What would you say is the main takeaway from your talk?
Model size reductions techniques allow you to take a model and reduce the amount of parameters needed to make inference. There are multiple techniques to accomplish this objective. Distillation is one example. During its implementations, it takes a cumbersome model and extracts its knowledge to a smaller model by using a special loss function made of two components (mean square error and cross entropy).
Training PyTorch models on TPUs by Mateo Restrepo
Presentation Overview:
Mateo showed us why it is relevant to learn how to train neural networks using tensor processing units (TPUs) by showing examples of how computations work on central CPUs, GPUs, and TPUs. He then described in detail how to use PyTorch to train neural networks using TPUs. Specifically, he covers the different modifications to the training workflow to make it compatible with TPUs.
Why is this an important part of ML today?
Training deep neural networks is a very computation-intensive task that can be parallelized easily in hardware such as graphic processing units (GPUs) with significant performance gains as compared to central processing units (CPUs). However, GPUs are not specialized hardware for training deep learning models.

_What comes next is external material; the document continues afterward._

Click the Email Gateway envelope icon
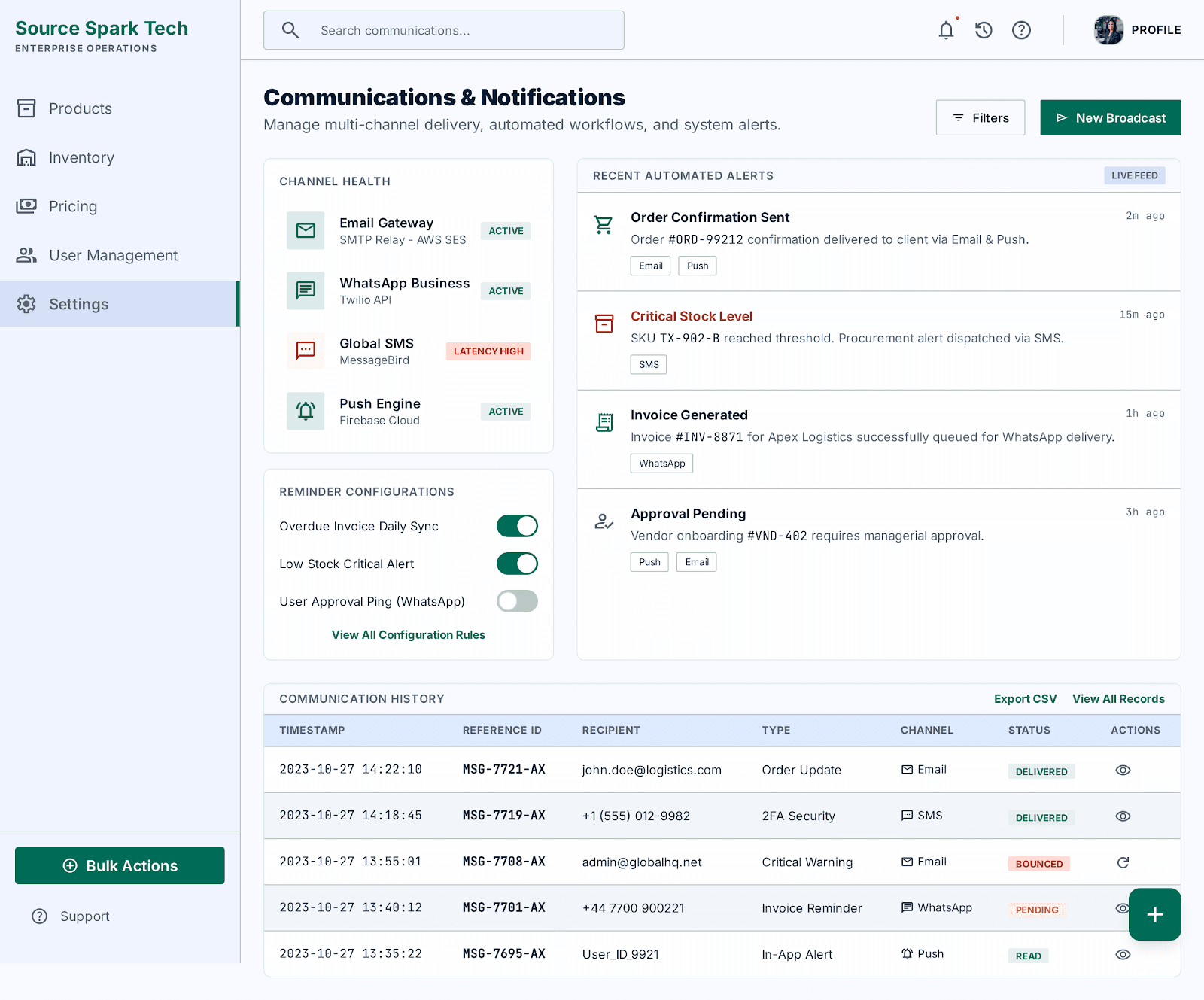This screenshot has width=1204, height=1000. point(306,230)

They are just a convenient general purpose processor that can accommodate and execute very efficiently the parallel computations executed during the training stage of a deep learning model. In recent years, technology companies such as Google, Intel, AWS, Tesla etc. have been focusing on developing and building highly specialized hardware architectures with the purpose of increasing performance on machine learning tasks. Tensor processing units (TPUs) are one of these specialized chips developed by Google. Furthermore, TPUs achieve much better energy efficiency than conventional chips which means there is less power consumption in training and inference – which is very important – as the humongous deep learning models that power most hallmark products in big tech are extremely power hungry and consume incredible amounts of energy.
source: OpenAI
Why did you choose to give your talk on this topic?
I was working on an NLP project with big models like BERT and RoBERTa and training times in GPUs were slower than I’d hoped for. And while researching methods to accelerate the training, I came across TPUs and how to modify the training code to run it in this hardware. Moreover, I found that with some minor changes to the PyTorch code, I could significantly accelerate the training times which for ML practitioners means faster iterations while doing ML experimentation and development.
Can you describe real-world use cases for the techniques you described in your talk?
Most of the large scale ML models that serve Google’s products such as voice recognition, voice search, recommendation algorithms, translation algorithms and computer vision algorithms are trained and served for inference in TPUs. A hardware engineer from Google said the following about TPUs:
“The need for TPUs really emerged about six years ago, when we started using computationally expensive deep learning models in more and more places throughout our products. The computational expense of using these models had us worried. If we considered a scenario where people use Google voice search for just three minutes a day and we ran deep neural nets for our speech recognition system on the processing units we were using, we would have had to double the number of Google data centers!”
How has this technique helped you in your ML work so far?
Running training and fine-tuning workflows with large models is now faster as I can simply adapt the code to run on TPUs and get the advantages of highly specialized hardware with very little overhead. Hence, allowing faster and more efficient ML experimentation which in turn makes machine learning algorithm development and productionalization easier.
What is the main takeaway from your talk?
With minor changes in the training code and access to TPUs (which are readily available in Google cloud, Google Colab, Kaggle etc) you can speed significantly (between 4x – 20x) the training times of large neural networks.